Aldo Sessa y el retrato de un siglo
Cuando escuchó el impacto de las balas sobre el helicóptero, Aldo Sessa sobrevolaba Buenos Aires con la puerta abierta, asomado sobre la ciudad para aprovechar la vista aérea. Al aterrizar comprobaría que el aparato había perdido un pedazo del motor por los disparos recibidos desde el Ministerio de Defensa.
Eso ocurrió hace una década, cuando uno de los fotógrafos más reconocidos del país tenía setenta años. Había pasado más de medio siglo desde que la cámara lo ayudó a salir de otra situación límite: el aislamiento en su taller de pintura.
"Me asusté de estar tan desconectado de la realidad. Me levantaba en mitad de la noche para pintar con poliuretano, óleo... Eso me intoxicó completamente, no te lo sacás nunca", dice Sessa ahora al repasar su carrera, a días de cumplir ochenta y cuando acaba de inaugurar en la galería Maman su primera muestra con imágenes tomadas con el teléfono.

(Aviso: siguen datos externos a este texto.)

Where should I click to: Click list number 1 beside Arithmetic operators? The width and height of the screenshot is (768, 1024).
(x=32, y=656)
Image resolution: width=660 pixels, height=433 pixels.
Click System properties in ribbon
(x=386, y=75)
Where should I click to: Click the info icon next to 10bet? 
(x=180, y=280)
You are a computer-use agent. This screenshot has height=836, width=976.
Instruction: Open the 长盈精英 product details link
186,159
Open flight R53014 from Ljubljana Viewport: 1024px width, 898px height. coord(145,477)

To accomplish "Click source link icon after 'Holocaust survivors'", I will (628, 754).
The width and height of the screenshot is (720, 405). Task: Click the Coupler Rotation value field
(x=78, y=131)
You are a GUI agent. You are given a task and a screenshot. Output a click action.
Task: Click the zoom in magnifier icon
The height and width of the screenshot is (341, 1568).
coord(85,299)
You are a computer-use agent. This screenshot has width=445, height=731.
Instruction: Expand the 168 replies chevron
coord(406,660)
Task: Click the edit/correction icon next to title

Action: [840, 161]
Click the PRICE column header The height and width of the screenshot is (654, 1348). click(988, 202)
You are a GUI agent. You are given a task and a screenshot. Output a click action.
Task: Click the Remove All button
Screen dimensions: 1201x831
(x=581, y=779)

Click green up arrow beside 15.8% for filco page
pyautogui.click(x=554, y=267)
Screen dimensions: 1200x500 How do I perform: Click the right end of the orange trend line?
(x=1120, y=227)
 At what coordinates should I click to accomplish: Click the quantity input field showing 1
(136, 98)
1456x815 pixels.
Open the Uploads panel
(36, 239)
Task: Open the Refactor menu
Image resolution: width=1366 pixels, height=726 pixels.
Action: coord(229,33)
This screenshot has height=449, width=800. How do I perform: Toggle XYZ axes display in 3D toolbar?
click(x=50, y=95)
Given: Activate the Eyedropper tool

La cámara le permitió pasar, en la adolescencia, de lo que él llama "estado cóncavo" al "convexo". "Empecé a salir a sacar fotos a la hora de almorzar –recuerda–. Me conectaba con los sonidos de la ciudad, el olor, el humo... Eso me hizo bien, porque me manejaba mejor con la gente."
Lo bien que le hizo se pudo comprobar en la retrospectiva que le dedicó el año pasado el Museo de Arte Moderno de Buenos Aires, con setecientas fotografías producidas a lo largo de seis décadas. Reunió sus escenas porteñas; trabajos para el periodismo gráfico; el gran ensayo entre las bambalinas del Teatro Colón; retratos de grandes referentes de la cultura nacional; registros de viajes por provincias argentinas y países remotos, experimentaciones pioneras con la Polaroid y naturalezas muertas realizadas con todo tipo de materiales.
Una de las claves de ese éxito fue que ya tenía un ojo experto en composición, color y formas cuando finalmente decidió cambiar los pinceles por la cámara, hace treinta años. A tal punto que una de sus pinturas, un tríptico de gran tamaño, fue elegida por la Argentina para enviar a la NASA como regalo por el bicentenario de Estados Unidos, en 1976. Ese mismo año sus obras ilustraron el libro Cosmogonías, de Jorge Luis Borges, y en 1980 Fantasmas para siempre, de Ray Bradbury.
Hoy prepara otro con sus fotografías de Nueva York, mientras impulsa con su hijo Luis en el pasaje Bollini la fundación que alojará su legado; incluye un archivo de más de 800.000 imágenes y decenas de cámaras de todas las épocas. Testimonio de una era que, según él, anticipó la actual “revolución de la mirada”, accesible a todos gracias al celular.